START DATA SHOWN

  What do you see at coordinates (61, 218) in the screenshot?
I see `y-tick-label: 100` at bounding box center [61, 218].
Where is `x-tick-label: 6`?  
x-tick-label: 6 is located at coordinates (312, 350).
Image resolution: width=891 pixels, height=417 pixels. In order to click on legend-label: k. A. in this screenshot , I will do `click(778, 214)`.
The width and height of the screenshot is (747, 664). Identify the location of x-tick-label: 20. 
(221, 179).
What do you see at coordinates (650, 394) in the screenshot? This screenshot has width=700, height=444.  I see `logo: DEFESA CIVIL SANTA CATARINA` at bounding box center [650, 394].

END DATA SHOWN
START DATA SHOWN

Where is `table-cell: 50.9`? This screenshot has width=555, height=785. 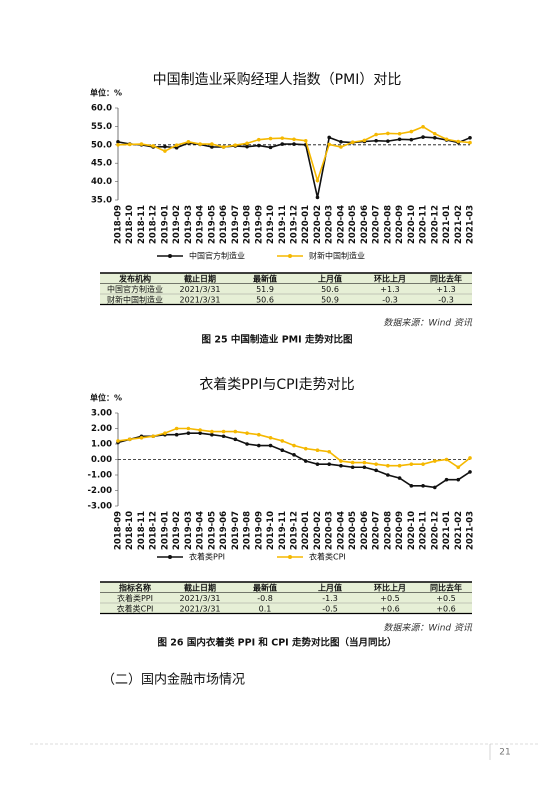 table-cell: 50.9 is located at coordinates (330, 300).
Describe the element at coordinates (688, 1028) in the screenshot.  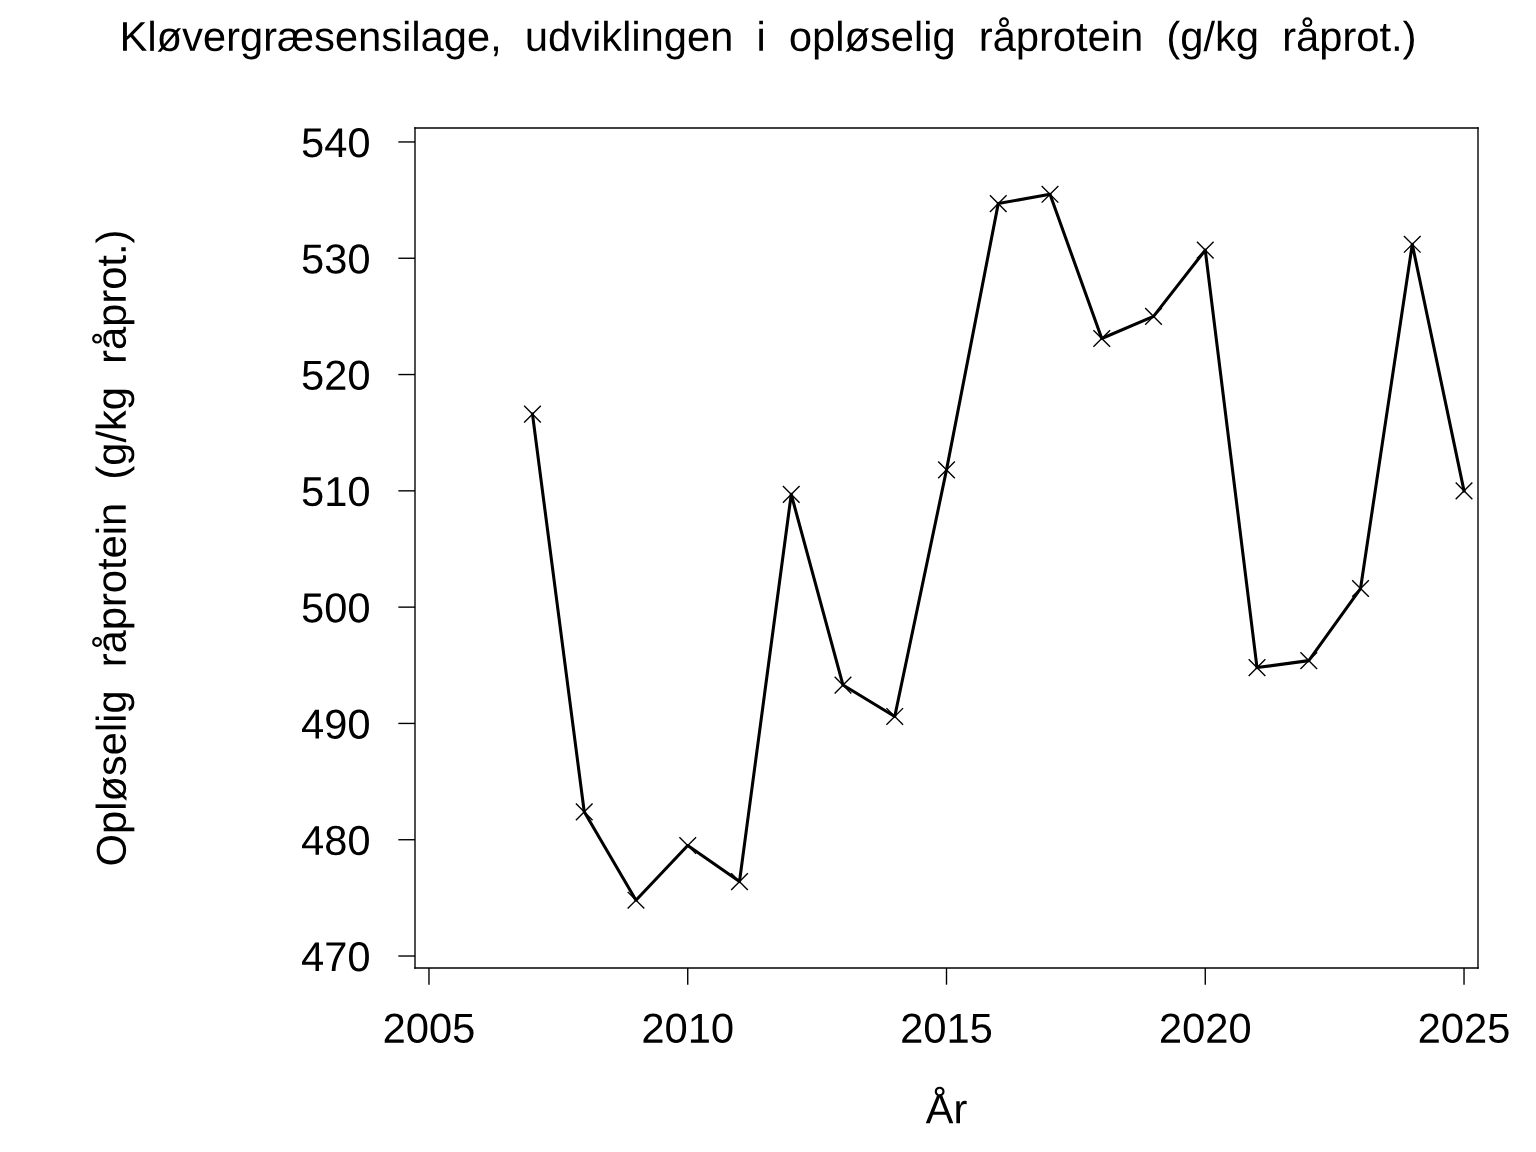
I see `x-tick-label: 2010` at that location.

END DATA SHOWN
START DATA SHOWN

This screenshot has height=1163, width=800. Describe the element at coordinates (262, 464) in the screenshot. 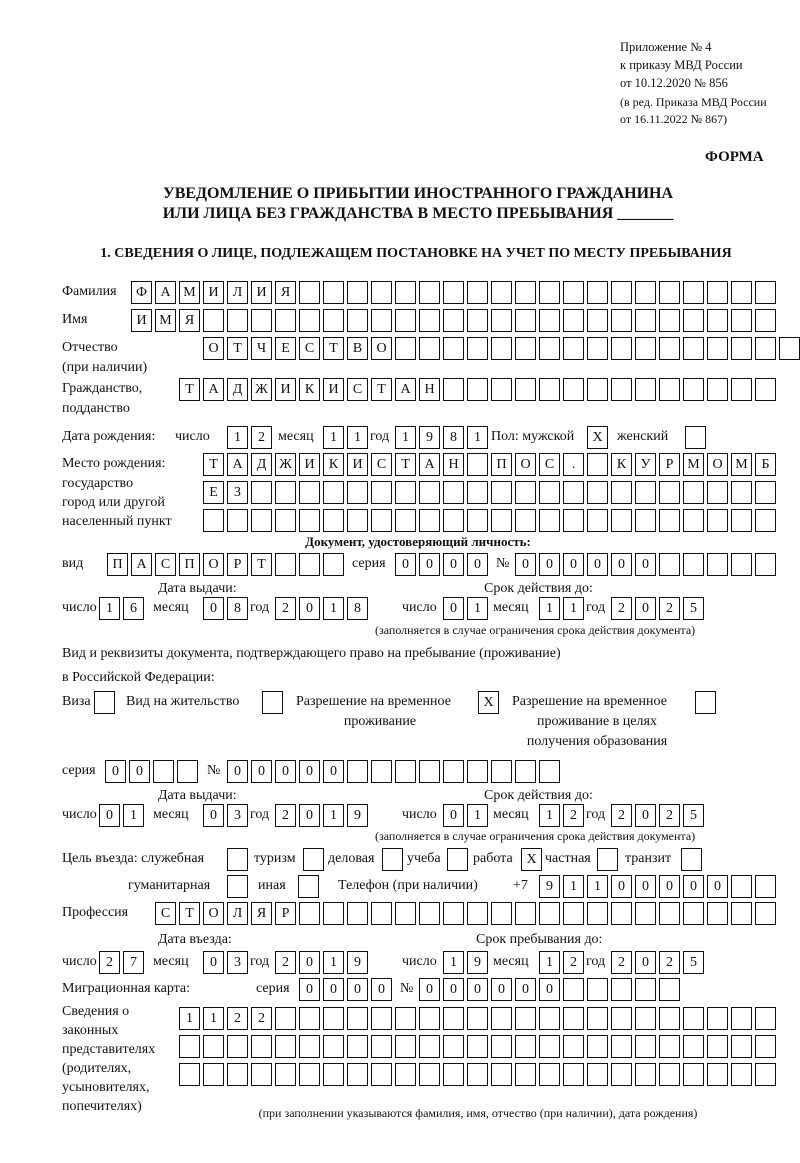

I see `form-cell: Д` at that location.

END DATA SHOWN

Pick out every line of the records that contains the word "bounding", and copy each such line in full.

I see `y-tick-label: 100` at bounding box center [61, 218].
What do you see at coordinates (650, 394) in the screenshot? This screenshot has width=700, height=444.  I see `logo: DEFESA CIVIL SANTA CATARINA` at bounding box center [650, 394].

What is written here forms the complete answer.